Lancashire

Academy school policy 'taking too much teachers' time'

Geoff Driver
Image caption Geoff Driver has asked to meet Education Secretary Michael Gove

Attempts to cajole primary schools in Lancashire to accept academy status could adversely affect children's education, the leader of Lancashire County Council has said.

Geoff Driver said the government was applying undue pressure.

He has written to Education Secretary Michael Gove describing the situation as "unacceptable".

The Department for Education (DfE) said it "cannot just stand by if a school is failing children".

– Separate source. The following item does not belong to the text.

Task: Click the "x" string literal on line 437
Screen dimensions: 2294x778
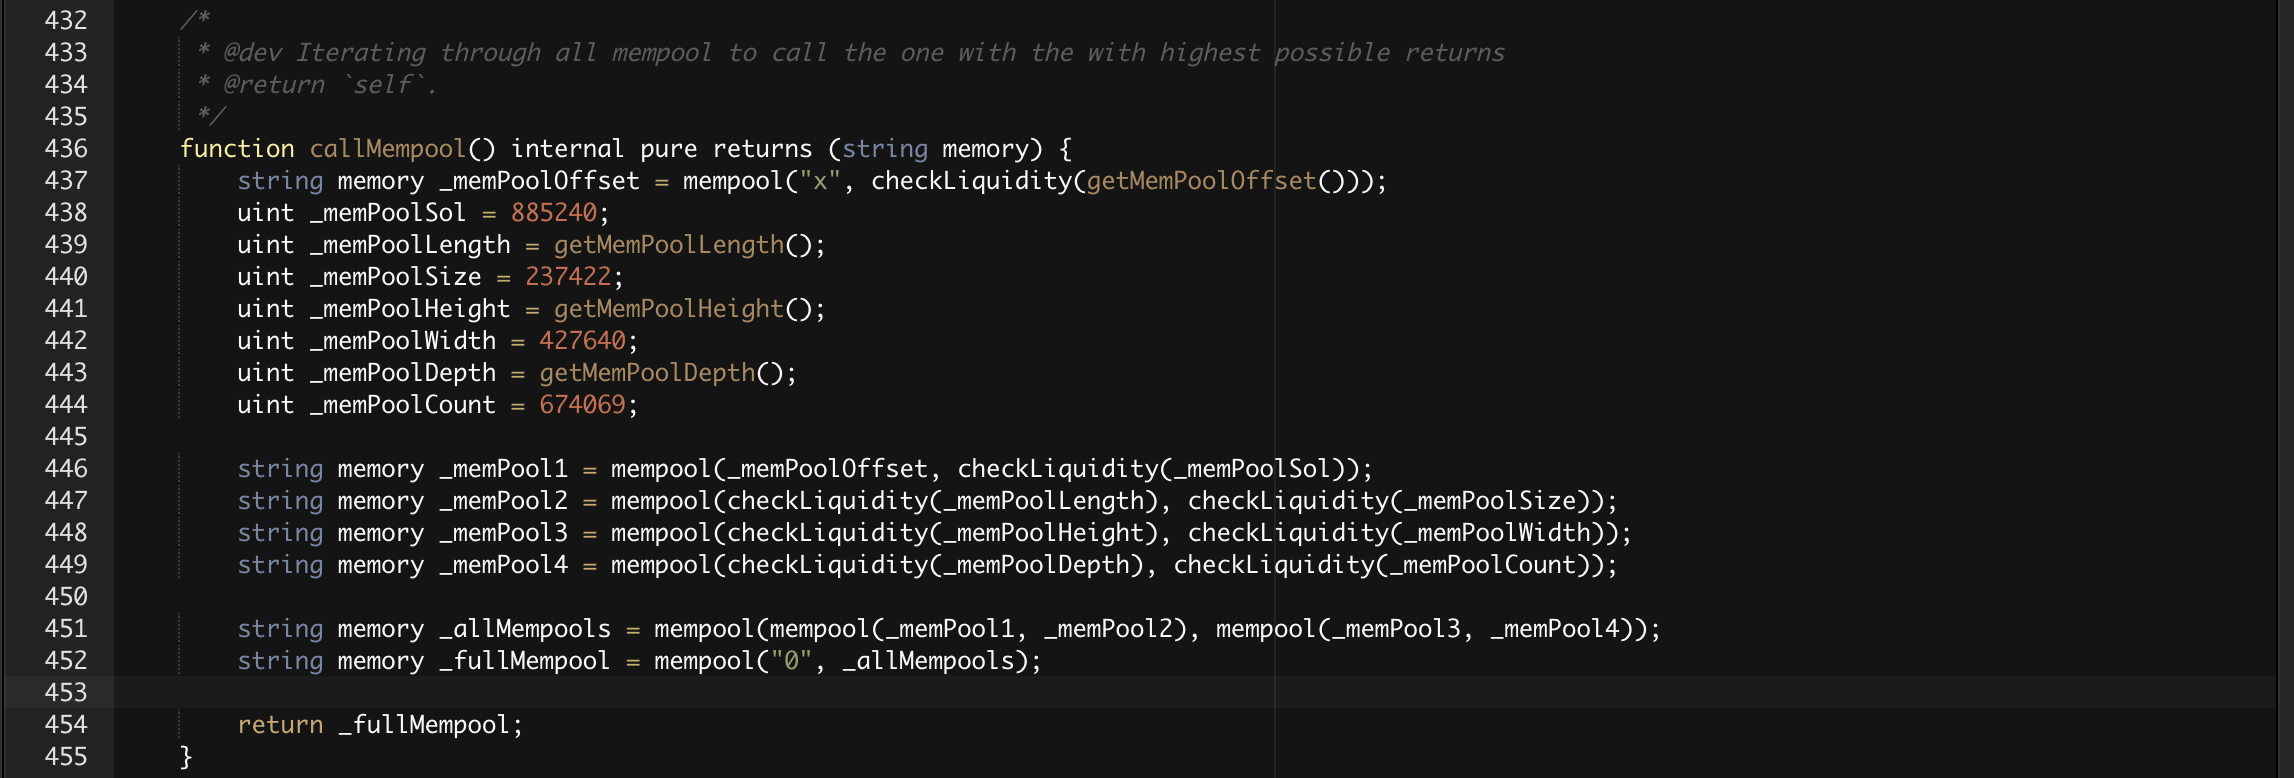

Mr Driver said: "Things are developing in a way that none of us want and I really hope that Mr Gove will arrange a meeting where we can get together and discuss the best way forward.

'Not popular'

"For some time I've been concerned that this could be having an adverse impact on the education of the children of Lancashire.

"It's taking too much time of the managers of the schools."

Tony Roberts, secretary of the Lancashire branch of the National Association of Head Teachers (NAHT), said: "We have no problem with a school that chooses to become an academy, but it's not a popular route.

"We will continue to support schools to resist this."

A DfE spokesperson said: "Ministers are clear that the best way to turn round under-performing schools is with the strong external challenge and support from academy sponsors.

"Academies have already turned around hundreds of struggling schools across the country.

"If we think that a struggling school would benefit from the support of an academy sponsor, we always hold a full consultation with the local community.

"Ministers carefully consider the consultation report and any other representations before making a final decision."

There are 480 primary schools in Lancashire, of which four are academies.

Government officials have offered primary schools up to £40,000 plus £25,000 to cover legal fees to change to academies.

Grants have been available since 2010 for schools becoming academies.